I told him what else I needed to know.

He groaned. ‘Where some Branch goon was at a certain time in 1984? Jesus H. Christ, Jack, you don’t have modest requests, do you? When in ’84?’

I told him.

‘Not long before Harker got the boot and the new government closed the Branch down.’

‘That’s right. There’d be records somewhere, wouldn’t there?’

Barry shook his head. ‘Shredded. On orders from the highest authority. All records to be destroyed.’

‘So there’s no record of what they were up to?’

He clapped his hands. ‘Shredded,’ he said. ‘But not before being copied.’

‘Shredded? And copied?’

‘What do you expect?’ said Barry. ‘I think it was something the cops and the new Opposition found themselves in agreement on. Think about it. The files represent about five billion hours of coppers standing around in the rain dying to have a piss. You shred them and a couple of years later another government gets elected and wants you to start all over again, spying on the same bunch of harmless sods. They say they went through three copiers. Twenty-four hours a day for days.’

‘Who’s got the copy?’

‘What copy? No-one’s ever admitted the files were copied.’

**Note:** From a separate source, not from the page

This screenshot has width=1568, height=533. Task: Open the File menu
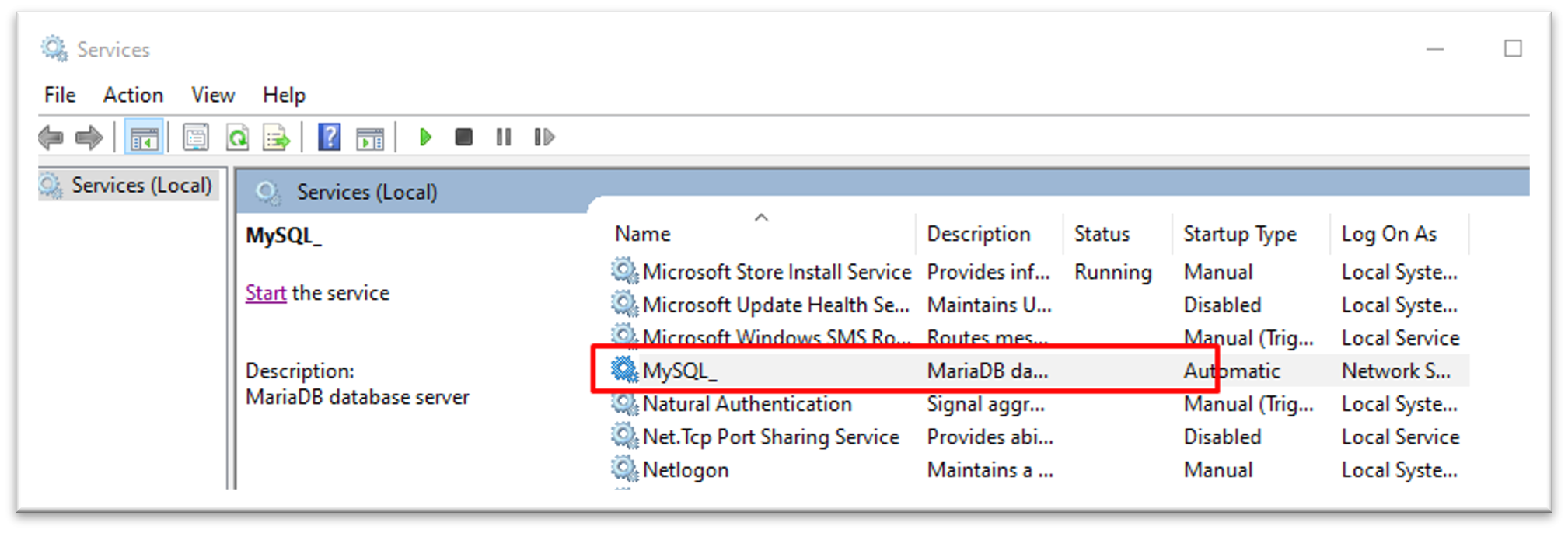(60, 95)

I said, ‘Barry, I’m talking life and death.’

He did another big head scratch, rolled his chair back till it hit a pile of books. The pile toppled, slithered to become a ziggurat.

‘Okay,’ he said. ‘I can’t promise you anything, though. I’ll ask a man who might be able to ask another man, who might know someone.’

I stood up. ‘I need to know today. It’s that bad.’

Barry stood up. His eyes were level with my middle greatcoat button. He looked up at me. ‘You serious?’

I nodded.

He nodded back, sadly. ‘I’ll go after my tutorial. You can’t phone him, this bloke. Paranoid. Give me the date and the name, anything that’ll help.’

‘God loves you, Barry,’ I said.

‘There is no God and you know it. Ring me at home after five. But I can’t promise anything. I don’t know if they copied this kind of thing.’ He paused. ‘I’m only doing this because of your old man’s record for Fitzroy, you know. I wouldn’t do it for you.’

‘I know that,’ I said. ‘Go Roys, make a noise.’

31

I found Linda at a laptop computer in a long, narrow room off the kitchen. A bench down one wall held three computers, one with a huge monitor, and two printers. The other wall was covered in corkboard, with dozens of computer-generated colour images stuck up. They seemed to be tryouts of the landscape paintings.